Bir yanlışlıklar komedyasıdır yakın Türkiye tarihi. Bir hatalar bileşkesidir. Sanki Hacivat ve Karagöz’ü klonlamışlar ve devleti teslim etmişlerdir. Hacivat Karagöz’e söylemiş anlatamamış, Karagöz Hacivat’ı dinlemiş anlamamıştır. E anlamazsan yersin tokadı. 15 Temmuz’da yenilen tokat odur.

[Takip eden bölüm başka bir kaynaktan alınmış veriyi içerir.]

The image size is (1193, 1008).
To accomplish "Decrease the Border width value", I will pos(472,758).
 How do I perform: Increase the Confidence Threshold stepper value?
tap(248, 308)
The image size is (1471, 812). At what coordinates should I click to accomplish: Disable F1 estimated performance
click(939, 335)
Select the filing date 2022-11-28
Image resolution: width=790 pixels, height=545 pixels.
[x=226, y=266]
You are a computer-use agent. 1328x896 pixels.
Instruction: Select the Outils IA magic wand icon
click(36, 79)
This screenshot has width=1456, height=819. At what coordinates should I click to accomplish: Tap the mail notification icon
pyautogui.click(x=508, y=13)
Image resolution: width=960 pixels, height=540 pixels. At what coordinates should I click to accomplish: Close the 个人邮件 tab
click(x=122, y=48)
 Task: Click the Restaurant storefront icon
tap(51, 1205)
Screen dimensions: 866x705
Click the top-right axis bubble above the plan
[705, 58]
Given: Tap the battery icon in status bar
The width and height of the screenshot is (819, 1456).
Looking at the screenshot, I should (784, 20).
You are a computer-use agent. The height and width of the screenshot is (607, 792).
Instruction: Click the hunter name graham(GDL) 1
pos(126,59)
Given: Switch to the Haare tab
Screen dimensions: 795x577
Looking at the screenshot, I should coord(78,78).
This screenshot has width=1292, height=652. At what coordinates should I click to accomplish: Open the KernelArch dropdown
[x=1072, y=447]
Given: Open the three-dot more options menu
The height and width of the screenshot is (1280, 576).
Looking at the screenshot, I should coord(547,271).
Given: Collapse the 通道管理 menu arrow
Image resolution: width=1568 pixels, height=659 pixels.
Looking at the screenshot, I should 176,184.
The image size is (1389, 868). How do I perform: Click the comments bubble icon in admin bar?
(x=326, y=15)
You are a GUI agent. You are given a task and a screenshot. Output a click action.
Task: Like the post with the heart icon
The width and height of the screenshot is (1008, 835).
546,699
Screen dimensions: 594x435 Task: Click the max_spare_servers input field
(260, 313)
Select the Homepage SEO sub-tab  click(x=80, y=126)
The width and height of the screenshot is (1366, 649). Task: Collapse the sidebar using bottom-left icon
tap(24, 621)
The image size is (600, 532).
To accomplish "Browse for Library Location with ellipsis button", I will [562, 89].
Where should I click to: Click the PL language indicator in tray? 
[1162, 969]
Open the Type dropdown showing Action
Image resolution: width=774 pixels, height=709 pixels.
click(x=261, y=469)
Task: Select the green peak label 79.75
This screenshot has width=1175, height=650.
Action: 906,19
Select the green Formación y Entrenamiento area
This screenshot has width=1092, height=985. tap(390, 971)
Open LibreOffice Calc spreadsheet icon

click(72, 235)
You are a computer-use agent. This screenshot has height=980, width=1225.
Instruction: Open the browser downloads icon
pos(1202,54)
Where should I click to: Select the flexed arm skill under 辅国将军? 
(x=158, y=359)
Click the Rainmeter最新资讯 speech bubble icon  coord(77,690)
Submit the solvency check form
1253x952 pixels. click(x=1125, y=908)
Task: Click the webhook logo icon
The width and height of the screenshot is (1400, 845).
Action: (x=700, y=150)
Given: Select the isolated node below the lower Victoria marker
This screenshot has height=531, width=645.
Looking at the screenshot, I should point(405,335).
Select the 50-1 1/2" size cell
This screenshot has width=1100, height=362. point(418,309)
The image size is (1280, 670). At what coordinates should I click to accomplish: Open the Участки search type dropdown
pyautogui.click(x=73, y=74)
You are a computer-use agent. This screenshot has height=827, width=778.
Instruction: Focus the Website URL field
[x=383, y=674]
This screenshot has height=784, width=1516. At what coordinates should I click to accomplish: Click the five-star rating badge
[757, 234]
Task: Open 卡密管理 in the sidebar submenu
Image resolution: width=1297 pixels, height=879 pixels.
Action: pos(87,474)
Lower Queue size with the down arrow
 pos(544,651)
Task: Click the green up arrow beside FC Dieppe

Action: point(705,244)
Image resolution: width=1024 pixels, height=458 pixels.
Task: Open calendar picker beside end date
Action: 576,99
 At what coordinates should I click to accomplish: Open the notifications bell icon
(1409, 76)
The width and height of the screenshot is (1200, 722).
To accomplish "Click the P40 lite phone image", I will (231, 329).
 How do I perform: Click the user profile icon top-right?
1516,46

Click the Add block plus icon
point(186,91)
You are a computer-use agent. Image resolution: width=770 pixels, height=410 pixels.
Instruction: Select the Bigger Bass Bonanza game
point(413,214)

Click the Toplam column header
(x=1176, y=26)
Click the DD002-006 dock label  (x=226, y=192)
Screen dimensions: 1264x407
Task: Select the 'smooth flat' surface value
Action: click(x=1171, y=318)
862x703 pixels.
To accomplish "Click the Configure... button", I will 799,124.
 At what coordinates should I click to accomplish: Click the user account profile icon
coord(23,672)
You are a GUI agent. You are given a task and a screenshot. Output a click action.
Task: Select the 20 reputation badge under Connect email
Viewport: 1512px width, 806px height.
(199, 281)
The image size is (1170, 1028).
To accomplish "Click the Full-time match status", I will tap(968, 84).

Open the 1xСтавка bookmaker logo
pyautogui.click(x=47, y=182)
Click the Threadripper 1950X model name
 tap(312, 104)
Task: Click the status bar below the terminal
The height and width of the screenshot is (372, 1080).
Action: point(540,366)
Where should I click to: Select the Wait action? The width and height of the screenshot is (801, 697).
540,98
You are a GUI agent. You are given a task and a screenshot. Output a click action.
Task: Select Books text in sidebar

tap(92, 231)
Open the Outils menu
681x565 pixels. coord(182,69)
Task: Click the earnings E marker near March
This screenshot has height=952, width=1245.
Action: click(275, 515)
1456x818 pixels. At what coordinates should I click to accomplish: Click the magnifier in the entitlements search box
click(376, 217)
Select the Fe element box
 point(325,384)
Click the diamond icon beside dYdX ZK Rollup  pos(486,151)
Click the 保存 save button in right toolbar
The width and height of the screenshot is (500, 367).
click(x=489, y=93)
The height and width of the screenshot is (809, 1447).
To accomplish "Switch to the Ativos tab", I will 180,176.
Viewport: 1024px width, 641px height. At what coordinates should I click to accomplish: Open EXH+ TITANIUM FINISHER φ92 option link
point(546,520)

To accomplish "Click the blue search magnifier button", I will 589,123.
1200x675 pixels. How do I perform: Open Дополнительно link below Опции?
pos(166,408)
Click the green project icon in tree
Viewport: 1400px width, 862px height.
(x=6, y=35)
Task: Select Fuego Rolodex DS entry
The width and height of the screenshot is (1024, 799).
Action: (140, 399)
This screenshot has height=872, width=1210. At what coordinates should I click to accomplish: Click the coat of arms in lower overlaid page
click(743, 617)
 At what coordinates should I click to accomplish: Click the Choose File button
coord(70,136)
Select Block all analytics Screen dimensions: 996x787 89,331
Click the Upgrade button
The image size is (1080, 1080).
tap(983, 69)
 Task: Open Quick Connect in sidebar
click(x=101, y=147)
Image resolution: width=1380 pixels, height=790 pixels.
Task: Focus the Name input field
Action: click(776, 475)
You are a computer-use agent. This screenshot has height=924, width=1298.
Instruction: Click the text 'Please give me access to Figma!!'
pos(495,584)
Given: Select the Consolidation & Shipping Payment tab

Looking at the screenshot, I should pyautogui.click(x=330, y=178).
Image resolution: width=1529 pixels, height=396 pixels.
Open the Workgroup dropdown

Darbe komisyonu kurdular. Reşat Petek’i geçirdiler başına. Hâlbuki gerçekleşmedi darbe, engellendi yapılacakken. Bu demek ki darbe olmadı. Olmayan darbeyi araştırıyor Reşat Petek’in başkanlığındaki komisyon. O sırada olmayan darbeye dayanarak darbe yaptı iktidar. Devlette kendine biat etmeyen kim varsa attı. Hoşlanmadığı kim varsa tuttu. Kimden şüpheleniyorsa malına el koydu, işine engel oldu. Darbe olduğu iddia edilen 15 Temmuz’u bayram ilan edip tatil yaptı haliyle.

Mehmet Ağar ve Hilmi Özkök’ün anlatmasına gerek yok, bizzat varlıkları anlatıyor darbeyi zaten. Biri solu, solcuyu tepelemiş, öbürü dinbaza yobaza göz yummuş. Birlikte götürüp teslim etmişler ülkeyi.

***

“Gencecik çocuklardı

Belki siz de gördünüz

Ellerinde pankartlar

Yolda gidiyorlardı

Özgürlük istiyorlar

Özgürlük diyorlardı…”

Vurdular özgürlük isteyen Demircioğlu Vedat’ı. Kana buladılar özgürlüğü. Yıktılar cumhuriyeti, laikliği kaldırıp attılar.

Komisyon kurup darbeyi, darbeciyi araştırıyorlar şimdi. Abesle iştigaldir. Aynaya bakın!